Addressing Johnson's concerns, DePietro explained, "The mayor wanted me there alone, but the understanding was that it would be brought back to the Council." Later he assured Johnson, "This was in no way a backroom discussion. It was a testy meeting, trust me." 

At the suggestion of Garriga, it was decided that the Council, at its regular meeting on May 15, would vote on whether or not to override the mayor's veto.

Back in 2006, when there was a referendum about retaining separate legal counsel for the Council, Gossips was an alderman and very much in support of the idea. At the time, I wrote what was meant to be an informational press release on the issue. It was never published because, given my status as alderman, the newspaper decided its purpose was not to provide information but to persuade people to support the referendum. I went back to that document today and found the paragraph, in the four-paragraph piece, that explained the reason for wanting separate legal counsel for the Council back then:
The idea of having "counsel for the Council" came up in the last term of Richard Scalera's administration [2004-2005], when then Common Council president Mike Vertetis and the aldermen felt that city attorney Jack Connor, who was employed by the mayor, was not always responsive to their issues and willing to devote time to their initiatives. The new Common Council, which took office in January [2006] eager individually and as a body to advance such issues as community preservation, sustainability, quality of life, and accountability in government, realized that achieving their legislative goals would require a significant amount of attorney time to prepare resolutions and research and write new legislation--more time than the city attorney could devote to these matters.

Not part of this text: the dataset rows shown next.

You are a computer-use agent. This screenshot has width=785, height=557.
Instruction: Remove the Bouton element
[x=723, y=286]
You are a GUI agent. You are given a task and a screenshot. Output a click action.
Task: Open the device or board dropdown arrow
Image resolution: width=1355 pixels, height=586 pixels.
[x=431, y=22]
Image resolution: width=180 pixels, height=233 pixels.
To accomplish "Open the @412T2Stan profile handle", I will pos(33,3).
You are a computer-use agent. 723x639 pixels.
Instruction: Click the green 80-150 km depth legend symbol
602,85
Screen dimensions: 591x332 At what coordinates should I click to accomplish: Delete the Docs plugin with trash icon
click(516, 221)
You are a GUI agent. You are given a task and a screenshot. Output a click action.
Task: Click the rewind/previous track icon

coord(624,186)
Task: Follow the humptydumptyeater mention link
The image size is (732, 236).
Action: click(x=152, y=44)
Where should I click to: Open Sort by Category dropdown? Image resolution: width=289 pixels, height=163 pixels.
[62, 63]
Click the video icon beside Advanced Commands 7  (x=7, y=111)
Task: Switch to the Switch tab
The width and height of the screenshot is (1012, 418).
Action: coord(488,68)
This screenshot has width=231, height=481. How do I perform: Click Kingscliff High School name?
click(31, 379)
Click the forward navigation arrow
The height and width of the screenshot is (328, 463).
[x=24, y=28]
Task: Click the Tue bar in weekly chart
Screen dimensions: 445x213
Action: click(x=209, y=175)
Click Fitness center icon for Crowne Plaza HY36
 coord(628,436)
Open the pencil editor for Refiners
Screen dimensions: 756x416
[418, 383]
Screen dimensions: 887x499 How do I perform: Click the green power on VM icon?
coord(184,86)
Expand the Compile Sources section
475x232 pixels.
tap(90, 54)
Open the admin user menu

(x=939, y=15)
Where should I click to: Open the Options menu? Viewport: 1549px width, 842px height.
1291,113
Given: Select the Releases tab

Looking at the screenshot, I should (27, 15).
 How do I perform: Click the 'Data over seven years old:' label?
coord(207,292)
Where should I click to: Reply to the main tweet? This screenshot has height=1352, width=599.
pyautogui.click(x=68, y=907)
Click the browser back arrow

It seems that the biggest issue for the Council twelve years ago--not being able to command a sufficient amount of the city attorney's time--may not be the problem today. Howard attests to spending more time doing the Council's business than the mayor's business. The issue instead, as articulated by Halloran, is establishing that the Council is "an equal body to the executive branch." "We need to assert the fact," said Halloran, "that we are a coequal branch of government."